### Série d'exercices
**A)** Le passage sur le refus d'agrément est-il d'accord avec chacune des affirmations suivantes ? Répondez par oui ou par non et citez mot pour mot les mots du passage qui permettent de trancher.
(i) Le décret du 31 mars 2005 demande aux associations agréées de présenter des garanties suffisantes pour le respect des libertés individuelles.
(ii) La notion de déficit démocratique figure dans l'article L 1114-1 du code de la santé publique.
(iii) Il est établi que l'association met en péril les libertés individuelles.
**B)** Recopiez à l'identique le morceau du passage sur le refus d'agrément qui commence par les mots "Qu’on nous oppose un" et finit par "qu’elle entend mener.".
**C)** Écrivez la suite du passage sur le refus d'agrément, en partant de sa dernière phrase.

### Texte de l'exercice
↓↓↓

Cette erreur de droit consiste en nous opposer un déficit démocratique dans le fonctionnement de notre association, alors que cette notion ne figure, littéralement, ni dans l’article L 1114-1 du code de la santé publique qui organise la représentation des usagers dans le système de santé, ni dans l’article R 1114-4 du décret du 31 mars 2005 qui, de son côté, ne fait que mentionner que les associations agréées doivent présenter des garanties suffisantes au regard du respect des libertés individuelles. Or, on ne saurait valablement nous opposer un motif de rejet qui nous cause grief qui ne soit pas expressément visé dans les textes qu’on nous oppose. Ce n’est pas de notre fait si l’article R 1114-4 du décret du 31 mars 2005 n’est pas libellé comme l’entendent l’Agence régionale de santé francilienne et la Commission nationale d’agrément de la DGS, et s’il n’y figure pas, textuellement, que le déficit démocratique dans le fonctionnement d’une association d’usagers est, en soi, un motif de rejet d’une demande d’agrément formulée par une association d’usagers. Cela même s’il n’est nullement établi ni même invoqué ( ! ) - ce qui est le cas en l’espèce - que cette association mette en péril les libertés individuelles dans son espace propre.

Qu’on nous oppose un motif de rejet qui figure effectivement dans les textes, et non un motif pour lequel, afin de le rattacher aux textes en vigueur, on doit se livrer à toute une gymnastique qui n’est, juridiquement comme dans les faits, pas évidente, sauf à dire que l’administration peut choisir quelle association elle agréé et quelle association elle n’agrée pas, de sorte à n’avoir comme interlocuteurs que des représentants d’associations d’usagers aux ordres, en vue de mettre en œuvre la politique de santé publique qu’elle entend mener.

↑↑↑

### Données brutes
↓↓↓

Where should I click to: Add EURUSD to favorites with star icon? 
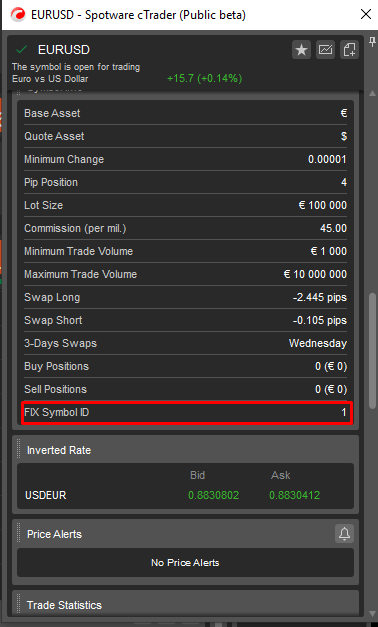click(301, 50)
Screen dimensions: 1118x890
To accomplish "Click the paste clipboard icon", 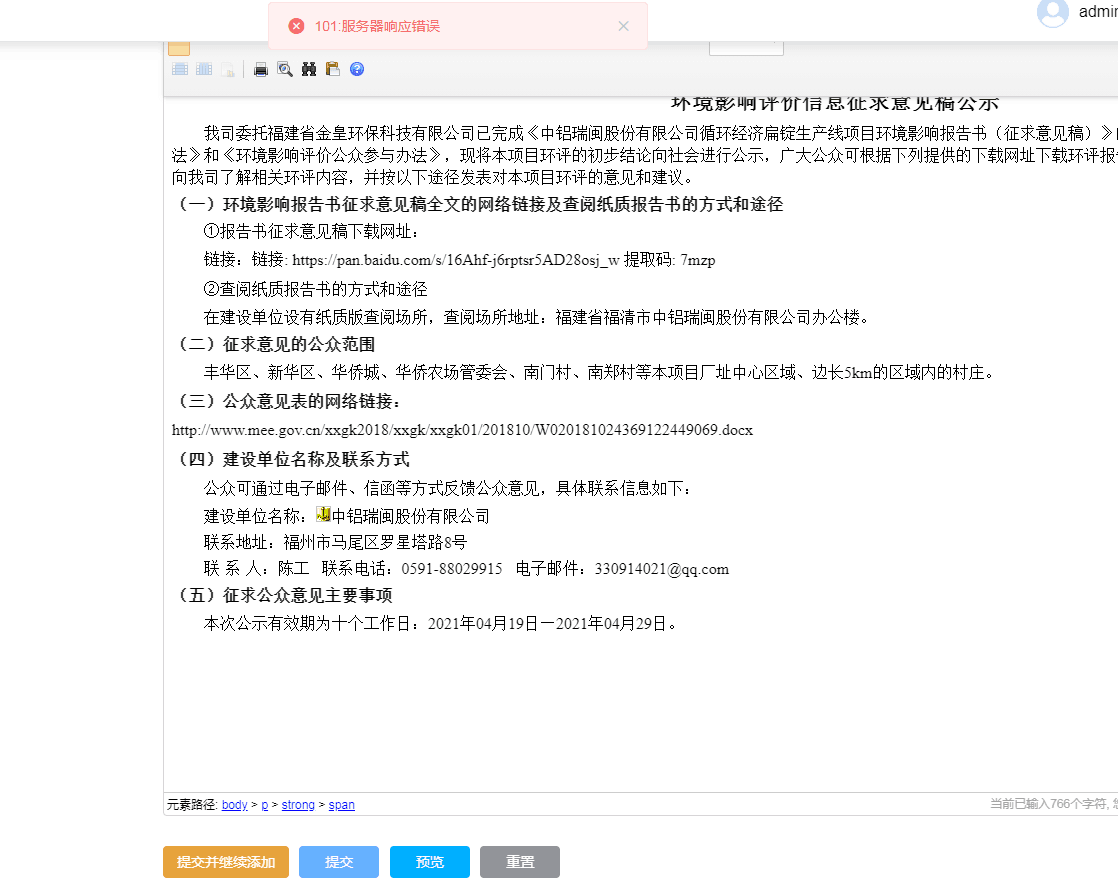I will point(333,69).
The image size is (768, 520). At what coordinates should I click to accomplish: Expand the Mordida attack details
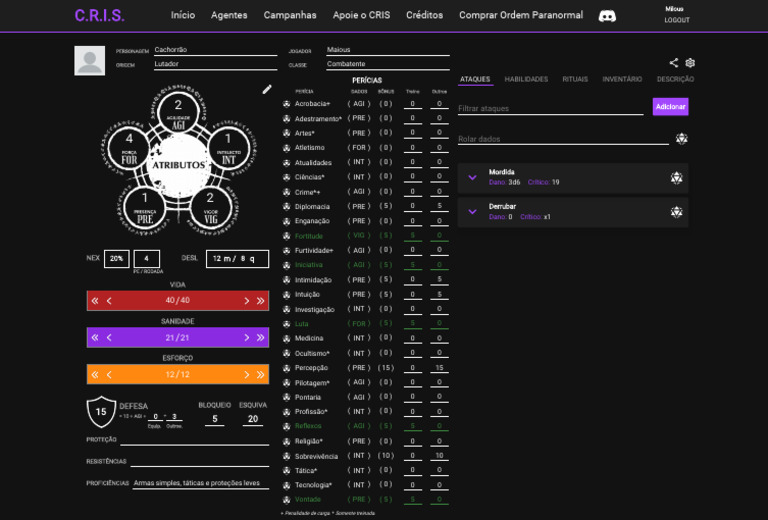(x=473, y=178)
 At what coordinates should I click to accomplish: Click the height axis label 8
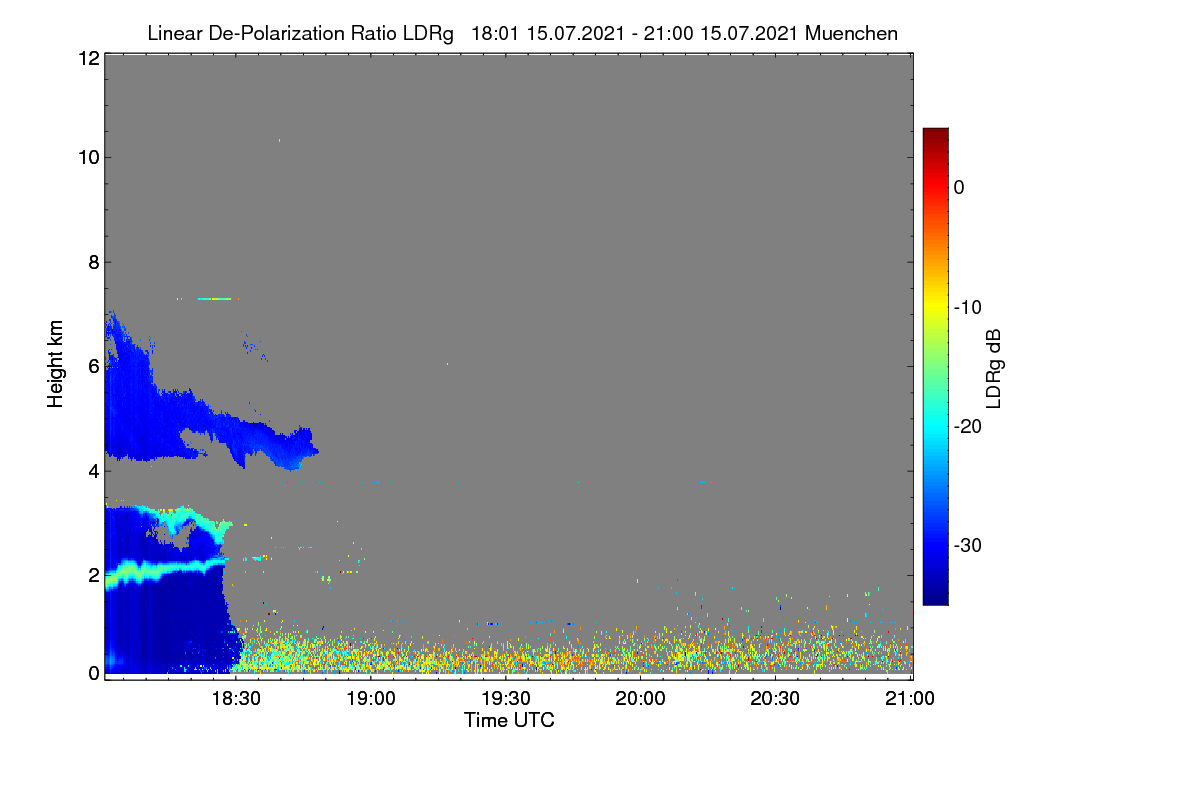point(92,262)
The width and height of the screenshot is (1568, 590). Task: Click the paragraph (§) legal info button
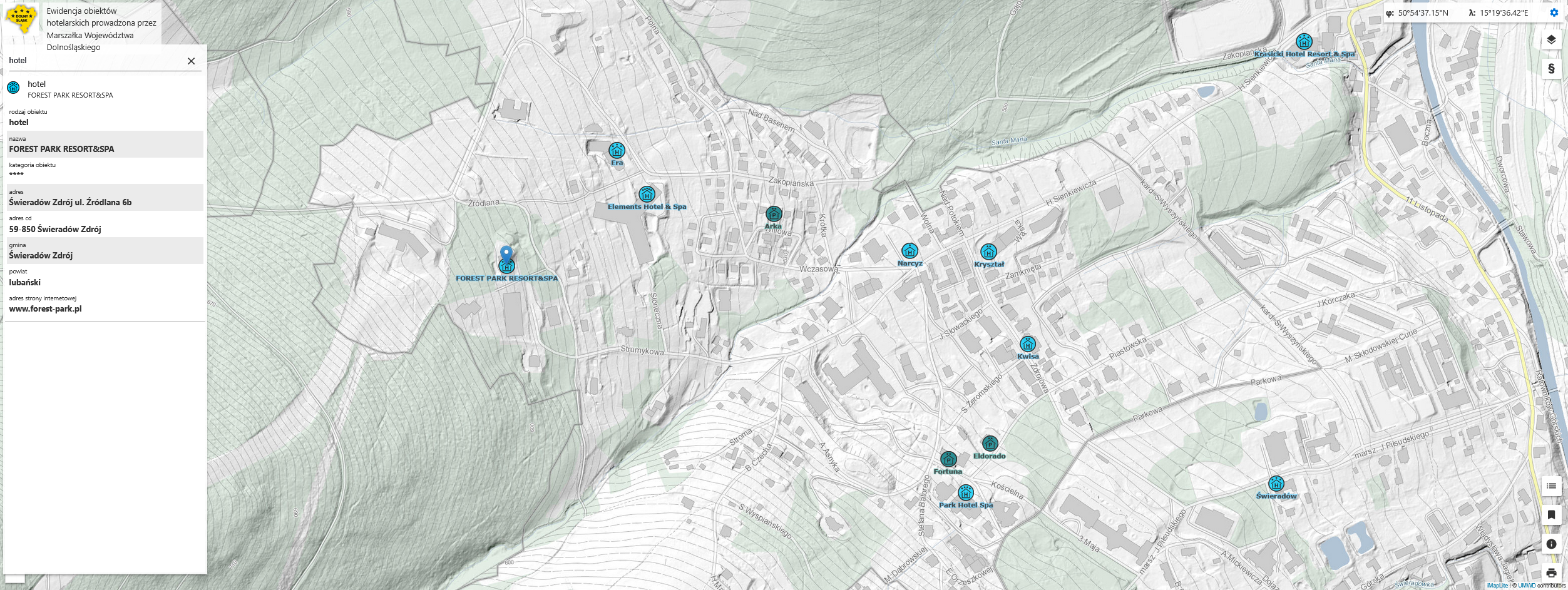[1550, 69]
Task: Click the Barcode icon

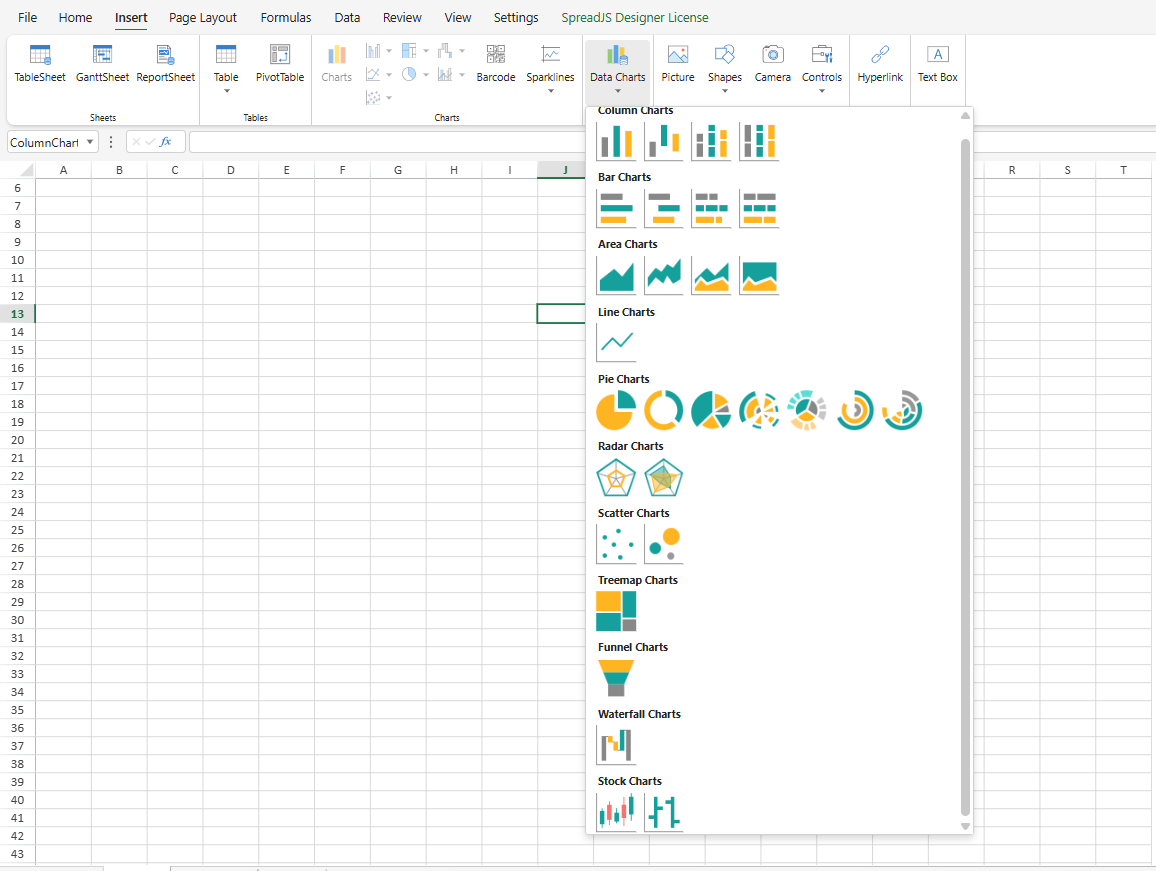Action: [x=496, y=63]
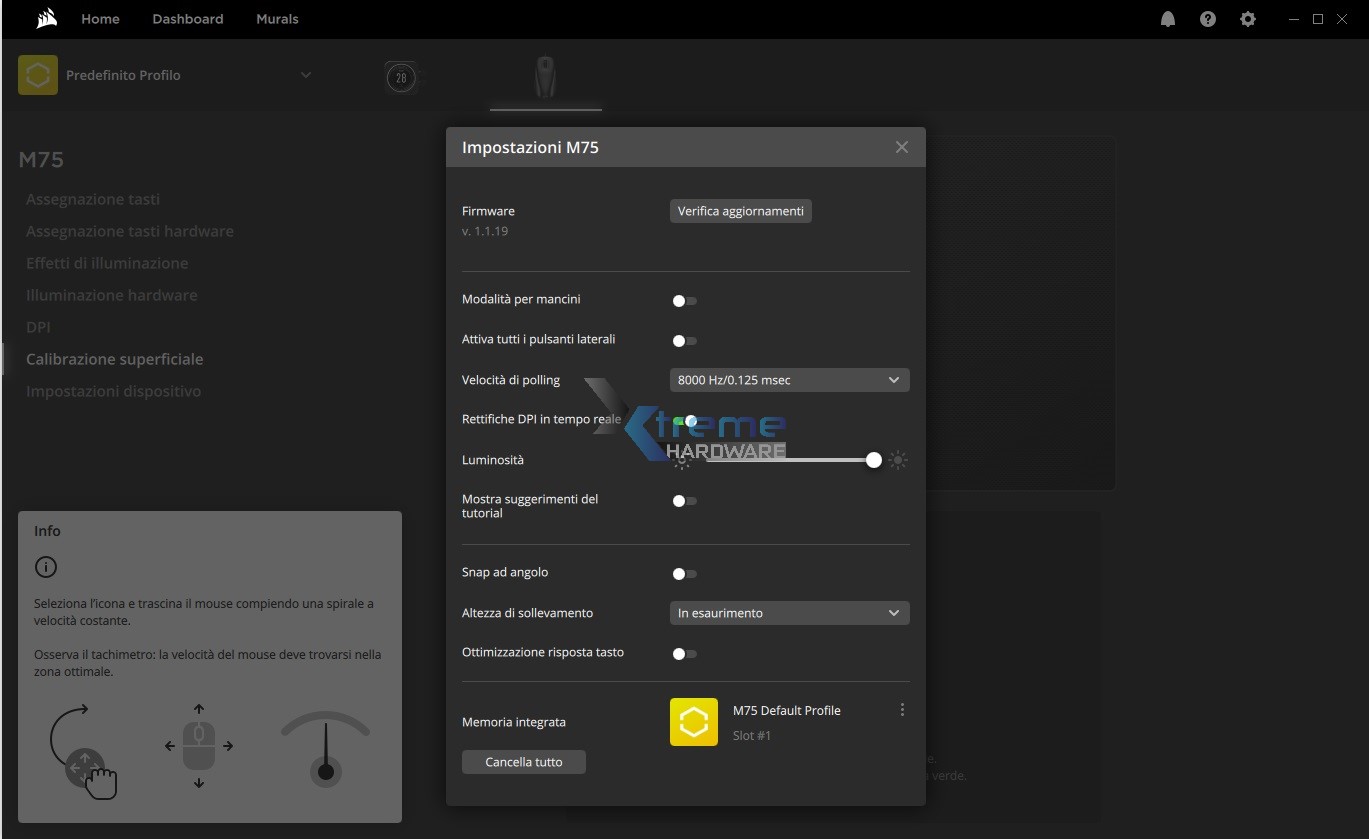Click Verifica aggiornamenti for firmware

[x=740, y=210]
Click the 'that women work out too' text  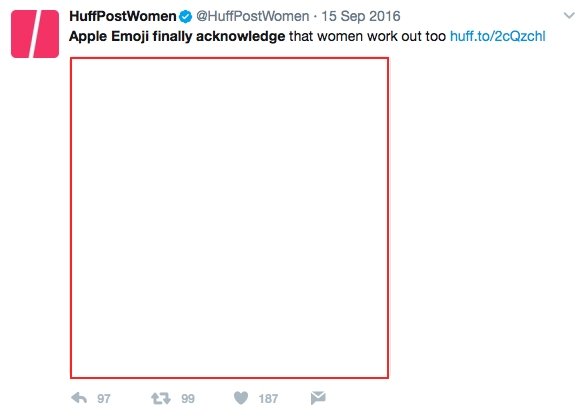point(367,36)
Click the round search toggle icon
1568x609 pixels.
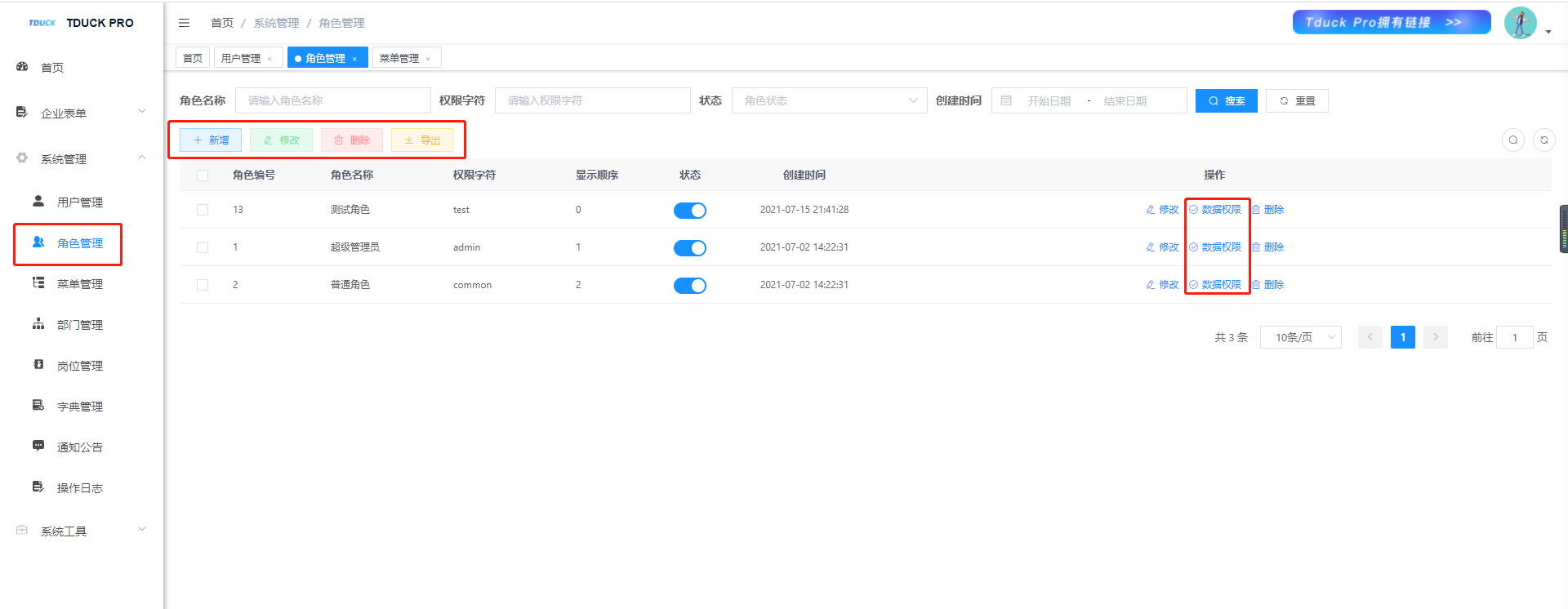tap(1512, 140)
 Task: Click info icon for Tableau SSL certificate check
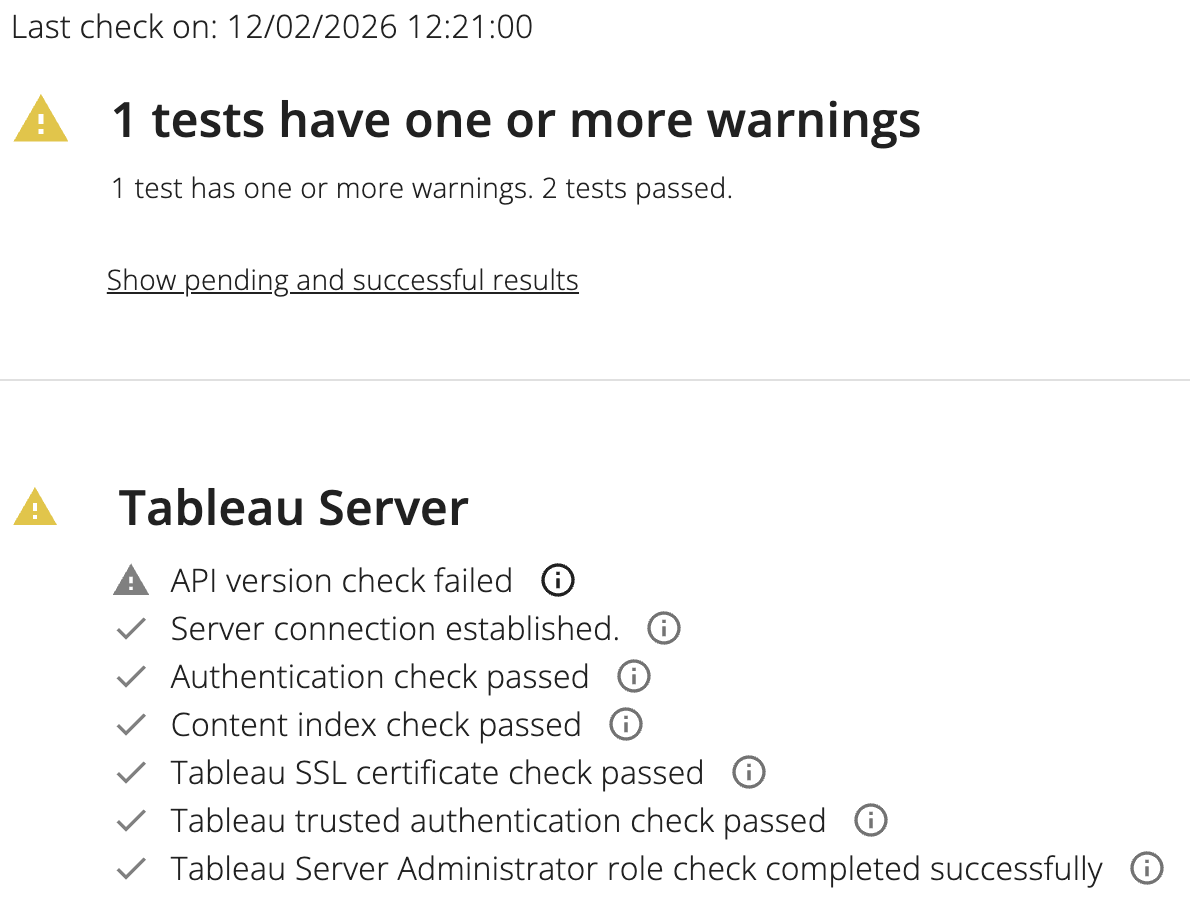(748, 772)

↑↑↑

### Liste des réponses
**A)**
(i) Oui : « ne fait que mentionner que les associations agréées doivent présenter des garanties suffisantes au regard du respect des libertés individuelles »
(ii) Non : « cette notion ne figure, littéralement, ni dans l’article L 1114-1 du code de la santé publique »
(iii) Non : « il n’est nullement établi ni même invoqué ( ! ) - ce qui est le cas en l’espèce - que cette association mette en péril les libertés individuelles »

**B)**
Qu’on nous oppose un motif de rejet qui figure effectivement dans les textes, et non un motif pour lequel, afin de le rattacher aux textes en vigueur, on doit se livrer à toute une gymnastique qui n’est, juridiquement comme dans les faits, pas évidente, sauf à dire que l’administration peut choisir quelle association elle agréé et quelle association elle n’agrée pas, de sorte à n’avoir comme interlocuteurs que des représentants d’associations d’usagers aux ordres, en vue de mettre en œuvre la politique de santé publique qu’elle entend mener.

**C)**
Il y a là, me semble-t-il, des motifs suffisants pour argumenter en cause d’appel devant la Cour administrative d’appel de Paris contre ce jugement du tribunal administratif de Paris qui d’ailleurs est en cohérence avec les conclusions du rapporteur public lues à notre audience du 1er juillet dernier.
 

Pouvez-vous par ailleurs demander au rapporteur public, M. Jauffret, une copie de ces conclusions lues à cette audience du 1er juillet dernier ?

Veuillez croire, cher maître, en mes bien dévouées salutations.
 

Pièces jointes à ce mail :

— Décision du CRPA de saisir la Cour administrative d’appel de Paris, faite ce même jour.
— Compte rendu de l’audience du 1er juillet 2015, rédigé le 2 juillet 2015.
— Jugement de débouté du Tribunal administratif de Paris du 15 juillet 2015, aff. CRPA C/ ARS d’Île-de-France.
— Article à paraître dans Les cahiers de santé publique et de protection sociale (Fondation Gabriel Péri), sur la représentation des usagers en psychiatrie.